会議室にしている家から出ると、ここに来る途中、襲ってきた盗賊……もとい元帝国軍人達がいた。
「君達は……」
「事情は聞きました。俺達の力を役に立ててください!」
彼らは王都に向けて連行されていたが……
人数が人数なので時間がかかっていた。
そこをブリジット王女の伝令が追い越す形になり、今回の事態を知ったらしい。
どうするか迷っていたものの、帝国軍のありえない行動を聞いて、祖国を見限ることにした。

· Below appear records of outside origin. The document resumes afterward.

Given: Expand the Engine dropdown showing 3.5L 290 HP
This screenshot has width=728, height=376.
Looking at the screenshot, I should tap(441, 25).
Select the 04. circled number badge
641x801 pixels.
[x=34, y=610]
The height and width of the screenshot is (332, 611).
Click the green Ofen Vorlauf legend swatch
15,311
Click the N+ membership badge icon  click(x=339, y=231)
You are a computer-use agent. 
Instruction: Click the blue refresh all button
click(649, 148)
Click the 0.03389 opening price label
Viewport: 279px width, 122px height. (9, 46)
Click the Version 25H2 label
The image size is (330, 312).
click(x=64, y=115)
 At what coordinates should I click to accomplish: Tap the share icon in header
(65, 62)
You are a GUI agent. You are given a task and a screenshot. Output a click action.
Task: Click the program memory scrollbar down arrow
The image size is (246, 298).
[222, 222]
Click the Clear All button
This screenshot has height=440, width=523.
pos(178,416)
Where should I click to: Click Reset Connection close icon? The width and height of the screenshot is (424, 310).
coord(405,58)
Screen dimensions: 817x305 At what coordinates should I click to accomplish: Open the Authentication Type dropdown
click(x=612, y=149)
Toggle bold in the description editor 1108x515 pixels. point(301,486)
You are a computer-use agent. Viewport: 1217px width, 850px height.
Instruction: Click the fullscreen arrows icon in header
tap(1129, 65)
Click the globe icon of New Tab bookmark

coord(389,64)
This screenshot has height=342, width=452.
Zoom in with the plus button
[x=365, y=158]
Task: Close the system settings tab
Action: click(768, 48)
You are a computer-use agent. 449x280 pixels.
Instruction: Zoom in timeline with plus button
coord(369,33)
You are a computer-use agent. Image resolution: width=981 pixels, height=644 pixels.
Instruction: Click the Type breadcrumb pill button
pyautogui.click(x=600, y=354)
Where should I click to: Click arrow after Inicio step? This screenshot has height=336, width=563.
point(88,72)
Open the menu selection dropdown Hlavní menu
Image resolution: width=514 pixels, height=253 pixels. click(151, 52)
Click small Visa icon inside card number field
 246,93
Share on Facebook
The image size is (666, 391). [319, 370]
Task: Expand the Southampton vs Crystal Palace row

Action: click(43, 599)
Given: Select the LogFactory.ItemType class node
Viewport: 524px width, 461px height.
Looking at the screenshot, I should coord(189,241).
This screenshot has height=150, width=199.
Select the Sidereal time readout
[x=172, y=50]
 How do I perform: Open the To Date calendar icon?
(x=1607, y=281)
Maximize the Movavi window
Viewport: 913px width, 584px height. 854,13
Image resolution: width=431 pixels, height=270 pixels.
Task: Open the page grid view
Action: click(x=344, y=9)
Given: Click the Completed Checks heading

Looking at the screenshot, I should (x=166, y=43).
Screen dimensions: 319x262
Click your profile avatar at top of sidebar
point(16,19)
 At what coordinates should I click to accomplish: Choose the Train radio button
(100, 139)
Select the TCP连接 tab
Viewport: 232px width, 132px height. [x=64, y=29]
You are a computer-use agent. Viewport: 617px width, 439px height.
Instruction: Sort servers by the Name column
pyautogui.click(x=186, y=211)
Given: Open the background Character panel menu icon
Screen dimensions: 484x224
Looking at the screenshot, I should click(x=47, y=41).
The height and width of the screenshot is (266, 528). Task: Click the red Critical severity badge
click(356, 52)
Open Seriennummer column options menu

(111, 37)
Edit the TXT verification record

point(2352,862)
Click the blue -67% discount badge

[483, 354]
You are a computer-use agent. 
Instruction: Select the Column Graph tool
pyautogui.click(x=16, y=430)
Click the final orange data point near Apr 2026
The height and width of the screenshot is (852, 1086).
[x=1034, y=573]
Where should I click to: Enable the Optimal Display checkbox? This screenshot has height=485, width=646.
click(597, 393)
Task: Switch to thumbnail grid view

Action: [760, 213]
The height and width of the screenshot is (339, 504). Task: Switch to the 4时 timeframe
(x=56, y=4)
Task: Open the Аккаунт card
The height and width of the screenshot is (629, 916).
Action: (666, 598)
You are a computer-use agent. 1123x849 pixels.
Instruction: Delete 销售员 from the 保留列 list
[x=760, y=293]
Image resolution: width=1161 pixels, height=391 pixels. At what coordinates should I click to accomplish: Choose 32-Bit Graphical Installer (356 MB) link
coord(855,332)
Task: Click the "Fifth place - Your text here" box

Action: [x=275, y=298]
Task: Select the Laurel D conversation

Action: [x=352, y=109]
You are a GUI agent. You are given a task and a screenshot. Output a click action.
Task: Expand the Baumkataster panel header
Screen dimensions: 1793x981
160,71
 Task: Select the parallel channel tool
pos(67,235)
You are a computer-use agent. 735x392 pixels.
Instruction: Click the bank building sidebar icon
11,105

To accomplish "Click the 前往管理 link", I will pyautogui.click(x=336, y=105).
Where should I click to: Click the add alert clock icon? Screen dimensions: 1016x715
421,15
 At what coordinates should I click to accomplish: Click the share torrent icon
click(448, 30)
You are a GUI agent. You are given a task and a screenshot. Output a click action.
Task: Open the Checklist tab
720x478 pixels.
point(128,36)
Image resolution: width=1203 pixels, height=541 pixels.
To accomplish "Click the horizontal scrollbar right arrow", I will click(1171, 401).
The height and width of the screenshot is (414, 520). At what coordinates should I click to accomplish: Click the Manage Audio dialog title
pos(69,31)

そして、騎士達を説得して、駆けつけてきてくれたという。
「おぉ……まさか、こんな熱い展開が待っているなんて。やばい、激アツだよ」
「ブリジット王女、正規の手続きなしに彼らを雇用することは問題ですが、しかし……」
「うん、大丈夫。わかっているよ」
ブリジット王女は不敵な笑みを浮かべて、元帝国軍人達に向き直る。
「諸君らに問う! 我らが敵とするのは帝国だ。しかし、諸君らは帝国軍人……祖国を敵とする覚悟はあるか!?」
「「「はい!」」」
「よろしい。しかし、これは血を得るための戦いではない。民を守るための戦いだ。奪うのではなくて守る……それは、己の命も含まれている。そのことを理解しているか!?」
「「「はい!!」」」
「ならば共に戦おう! 本来、戦争に大義なんてものはない。正義もない。しかし、今回は違う。なんの罪もない村人とその故郷を守るために戦うのだ。これが正義と言わずなんと言う? 故に、諸君らは全力で戦うといい。この私、フラウハイム王国が第一王女、ブリジット・スタイン・フラウハイムが見届けようではないか!!!」
「「「はいっ!!!」」」
「共に血を流し、涙を流そう! その果てに得られるものは、人々の笑顔と平和だ。だがしかし、それこそがかけがえのない報酬である! 故に、私は立ち向かう。悪に立ち向かう。徹底的に! 行くぞ、諸君!!!」
「「「おぉおおおおおぉ!!!」」」
実に堂々とした演説だ。
元帝国軍人達……そして、護衛の騎士達の戦意は限りなく高められた。
それだけではなくて、王国の騎士達の士気も最高潮に達していた。
さすがだ。
俺ではこうはいかない。
ブリジット王女……俺は、あなたに仕えることができてよかった。
今、心の底からそう思っている。
――――――――――
作戦を練り。
戦いの準備を進めて。
そして、帝国軍との激突が明日に迫る。
「ふぅ」
村の入口に立つ。
この山を登る道を進んで、帝国軍が攻めてくるだろう。
決戦は明日。
できる限りのことはしたが、どうなるか……
「アルム君」
振り返るとブリジット王女がいた。